セクハラ・パワハラ38 セクハラと慰謝料の金額(労務管理・顧問弁護士@静岡)

おはようございます。

今日は、市議会議員のセクハラに対する職員の損害賠償等請求に関する裁判例を見てみましょう。

市議会議員(セクハラ)事件(宇都宮地裁平成29年10月25日・労判ジャーナル71号26頁)

【事案の概要】

本件は、小山市の職員が、同市議会議員から、議員や同議会事務局職員などが参加する懇親会において、議員の席の隣に職員が座っていた際に、背中全体をなでるように触られたり、耳元に口を近づけたりされた、ステージ上でデュエットをする際に、職員の体を議員の方に引き寄せられ、職員の耳元に口を近づけたりされた、同懇親会終了後に電話で男女関係を強要されたなどのセクハラを受けたと主張して、議員に対し不法行為に基づく慰謝料200万円等の支払を求めた事案である。

【裁判所の判断】

慰謝料30万円を認容

【判例のポイント】

1 事実1(議員が、本件懇親会において、議員の席の隣に座って選曲のためにカラオケの本を見ていた職員に対し、職員の背中や腰に手を回したり、背中全体をなでるように触ったり、職員の耳元に口を近づけたりした事実)は認められるが、事実2(議員が、本件懇親会において、職員と議員のデュエット中に、職員の体を議員のほうに引き寄せ、職員の耳元に口を近づけてきた事実)及び事実3(議員が、本件懇親会の終了後、職員に対し、電話で「俺の女になってくれ」などと言った事実)は認められず、事実1が職員の意に反して行われたことは、行為のとき職員が背中をそらすなどして不快感を示していることや本件懇親会後あまり期間が経過していない時期に他の職員や弁護士に話をしていることなどから明らかであり、事実1の行為は、相手の意に反する深いな性的言動と認められ、セクハラに該当するものであり、これは職員の性的自由ないし人格権を侵害するものであるから、不法行為が成立し、このような議員の職員に対するセクハラの態様・程度、職員がその後不安障害になったと診断されていること等から、職員が被った精神的苦痛を慰謝する金額は30万円をもって相当と判断する。

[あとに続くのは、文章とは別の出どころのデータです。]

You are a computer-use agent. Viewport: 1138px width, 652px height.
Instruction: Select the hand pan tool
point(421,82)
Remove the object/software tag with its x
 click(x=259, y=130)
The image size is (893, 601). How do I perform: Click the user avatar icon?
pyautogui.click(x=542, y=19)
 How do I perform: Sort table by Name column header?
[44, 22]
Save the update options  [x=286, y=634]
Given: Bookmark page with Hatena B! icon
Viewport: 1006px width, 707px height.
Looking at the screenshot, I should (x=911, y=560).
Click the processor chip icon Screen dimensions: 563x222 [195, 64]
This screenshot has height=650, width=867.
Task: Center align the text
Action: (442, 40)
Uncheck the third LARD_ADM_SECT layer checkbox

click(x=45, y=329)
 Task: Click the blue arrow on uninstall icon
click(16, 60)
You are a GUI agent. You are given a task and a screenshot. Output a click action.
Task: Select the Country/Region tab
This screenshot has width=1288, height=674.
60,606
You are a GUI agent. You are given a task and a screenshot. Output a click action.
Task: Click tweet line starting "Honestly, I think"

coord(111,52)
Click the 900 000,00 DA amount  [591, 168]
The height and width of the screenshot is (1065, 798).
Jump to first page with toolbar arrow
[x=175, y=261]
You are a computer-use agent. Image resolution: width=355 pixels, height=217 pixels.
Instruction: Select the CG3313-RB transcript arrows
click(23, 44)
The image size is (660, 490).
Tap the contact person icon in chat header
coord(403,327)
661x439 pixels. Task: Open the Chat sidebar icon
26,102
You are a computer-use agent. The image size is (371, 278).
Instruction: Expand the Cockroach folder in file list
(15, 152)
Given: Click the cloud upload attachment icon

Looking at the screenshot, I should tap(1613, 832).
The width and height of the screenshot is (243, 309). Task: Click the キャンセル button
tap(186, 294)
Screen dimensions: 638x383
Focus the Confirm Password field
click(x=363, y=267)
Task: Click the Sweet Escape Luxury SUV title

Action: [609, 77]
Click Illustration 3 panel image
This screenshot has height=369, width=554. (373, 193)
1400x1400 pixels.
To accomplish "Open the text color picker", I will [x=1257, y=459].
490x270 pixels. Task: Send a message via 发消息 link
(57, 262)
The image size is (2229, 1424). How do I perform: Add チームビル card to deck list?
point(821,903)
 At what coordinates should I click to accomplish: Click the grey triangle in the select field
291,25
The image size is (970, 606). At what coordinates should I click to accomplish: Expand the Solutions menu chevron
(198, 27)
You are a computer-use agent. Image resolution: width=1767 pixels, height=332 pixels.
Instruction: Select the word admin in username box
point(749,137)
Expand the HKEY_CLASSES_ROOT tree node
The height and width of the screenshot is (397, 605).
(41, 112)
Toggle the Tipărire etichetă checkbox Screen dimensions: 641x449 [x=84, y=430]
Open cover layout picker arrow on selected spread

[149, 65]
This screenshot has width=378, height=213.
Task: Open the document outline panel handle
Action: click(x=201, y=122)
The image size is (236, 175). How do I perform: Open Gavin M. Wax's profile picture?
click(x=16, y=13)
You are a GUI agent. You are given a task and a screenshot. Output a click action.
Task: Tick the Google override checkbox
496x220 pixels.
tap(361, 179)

一般的なハラスメント事案については、裁判所は多額の慰謝料を認めてくれません。

ハラスメント事案については、そもそもそのような事実が存在したのか自体が争われることもあるため、原告としてはどのようにして立証するかを提訴前に十分検討しなければなりません。

ハラスメントについては、注意喚起のために定期的に研修会を行うことが有効です。顧問弁護士に社内研修会を実施してもらいましょう。